I'm just feeling a bit lost, with way too many signs pointing in different directions.
 
Can you give us a quick rundown of what you've already bought (if anything) and how much money you have for the remaining parts (total, not itemized)?
 
Can you give us a quick rundown of what you've already bought (if anything) and how much money you have for the remaining parts (total, not itemized)?

I've already decided on the i5 4670K, ASUS ROG Gene Z87, and 16GB of DDR3 2133. That leaves me without about $900 to work with and I need to decide on my case, PSU, GPU/GPUs, and cooling solution.

I probably should also budget for a 1TB HDD or so to replace the 80GB, 120 GB, and 160 GB HDDs I have that range in age from 8 to 10 years..... and suddenly now I'm afraid all three are going to die tonight.


I'm trying to build a system that checks a few boxes.
  • Gaming at 1920 x 1200
  • mATX form factor
  • Quiet, not silent
  • Remain mid-level performance after 24-30 months
  • Mostly office and browser work when not gaming
  • Games of choice are Civ5, Total War series, Bioshock series, Wasteland 2, Fallout... not many FPS quick-twitch games
To dual or not to dual, that is a question. If spending $500 on one GPU provides better performance than two $200 to $250 GPUs, that's fine. I'm okay with a case that can't fit an ODD if one uses a second GPU or radiator, as my current ODD needs replacement and being portable could be a benefit. Cooling is driven by being quiet and potent. It doesn't need to overclock, but I want it to keep the components in question cool enough to keep fan speed low.
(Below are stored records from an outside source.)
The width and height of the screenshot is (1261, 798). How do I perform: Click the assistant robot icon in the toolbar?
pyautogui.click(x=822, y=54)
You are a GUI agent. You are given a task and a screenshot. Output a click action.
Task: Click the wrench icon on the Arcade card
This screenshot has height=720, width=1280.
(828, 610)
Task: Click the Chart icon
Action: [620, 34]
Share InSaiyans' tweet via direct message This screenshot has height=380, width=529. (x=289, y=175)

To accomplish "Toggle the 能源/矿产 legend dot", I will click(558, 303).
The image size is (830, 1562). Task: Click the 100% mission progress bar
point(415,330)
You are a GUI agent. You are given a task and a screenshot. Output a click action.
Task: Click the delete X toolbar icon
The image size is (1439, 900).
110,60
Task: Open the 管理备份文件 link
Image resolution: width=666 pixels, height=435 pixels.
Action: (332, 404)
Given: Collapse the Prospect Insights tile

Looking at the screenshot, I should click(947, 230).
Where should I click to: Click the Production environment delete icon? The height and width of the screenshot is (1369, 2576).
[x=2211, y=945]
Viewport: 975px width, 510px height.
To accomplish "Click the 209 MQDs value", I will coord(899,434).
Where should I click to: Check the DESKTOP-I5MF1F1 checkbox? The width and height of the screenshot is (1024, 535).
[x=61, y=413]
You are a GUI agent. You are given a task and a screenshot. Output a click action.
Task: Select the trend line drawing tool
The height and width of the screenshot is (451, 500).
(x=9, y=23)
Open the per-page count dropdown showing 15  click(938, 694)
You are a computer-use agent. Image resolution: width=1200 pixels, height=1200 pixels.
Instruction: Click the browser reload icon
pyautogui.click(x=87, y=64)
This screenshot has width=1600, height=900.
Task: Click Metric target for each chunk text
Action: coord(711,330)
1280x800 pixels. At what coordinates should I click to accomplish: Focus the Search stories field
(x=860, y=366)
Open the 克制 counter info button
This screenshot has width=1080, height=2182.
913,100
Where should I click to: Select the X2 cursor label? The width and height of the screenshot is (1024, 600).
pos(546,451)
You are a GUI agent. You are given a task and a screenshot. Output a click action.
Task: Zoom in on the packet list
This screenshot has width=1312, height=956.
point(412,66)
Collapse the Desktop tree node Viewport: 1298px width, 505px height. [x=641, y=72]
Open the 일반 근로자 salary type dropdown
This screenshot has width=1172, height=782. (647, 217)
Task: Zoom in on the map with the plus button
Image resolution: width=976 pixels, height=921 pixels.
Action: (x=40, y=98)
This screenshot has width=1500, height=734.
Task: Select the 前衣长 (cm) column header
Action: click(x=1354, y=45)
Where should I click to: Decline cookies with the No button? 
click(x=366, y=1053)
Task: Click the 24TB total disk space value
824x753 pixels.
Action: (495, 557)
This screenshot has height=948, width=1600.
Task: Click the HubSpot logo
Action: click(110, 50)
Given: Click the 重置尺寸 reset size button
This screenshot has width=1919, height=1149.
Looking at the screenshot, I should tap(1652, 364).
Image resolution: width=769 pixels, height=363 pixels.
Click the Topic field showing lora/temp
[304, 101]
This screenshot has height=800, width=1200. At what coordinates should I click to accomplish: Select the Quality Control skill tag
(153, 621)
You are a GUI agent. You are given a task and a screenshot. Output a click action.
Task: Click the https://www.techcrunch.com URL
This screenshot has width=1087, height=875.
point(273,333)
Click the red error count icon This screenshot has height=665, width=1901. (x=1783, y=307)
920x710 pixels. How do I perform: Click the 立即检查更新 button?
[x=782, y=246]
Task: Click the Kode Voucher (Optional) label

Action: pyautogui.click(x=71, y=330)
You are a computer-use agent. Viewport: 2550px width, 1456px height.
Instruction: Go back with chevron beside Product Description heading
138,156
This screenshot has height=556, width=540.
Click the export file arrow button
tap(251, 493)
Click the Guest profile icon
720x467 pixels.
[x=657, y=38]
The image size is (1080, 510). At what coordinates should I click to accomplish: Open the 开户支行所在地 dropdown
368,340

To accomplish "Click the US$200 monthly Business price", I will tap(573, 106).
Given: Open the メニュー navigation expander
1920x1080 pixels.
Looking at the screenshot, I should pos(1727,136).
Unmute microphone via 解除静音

CLC or air, I don't care (but no custom loops, and I've never installed a waterblock on a GPU... but expandability might be a consideration). But liquid vs. air ultimately dictates the case it seems.

And then the PSU bit.... I've been partial to Antec, but other than the addition of the Platinum certification, I get a bit blitzed when I start reading PSU specs. comparisons, and using calculators to figure out wattage need.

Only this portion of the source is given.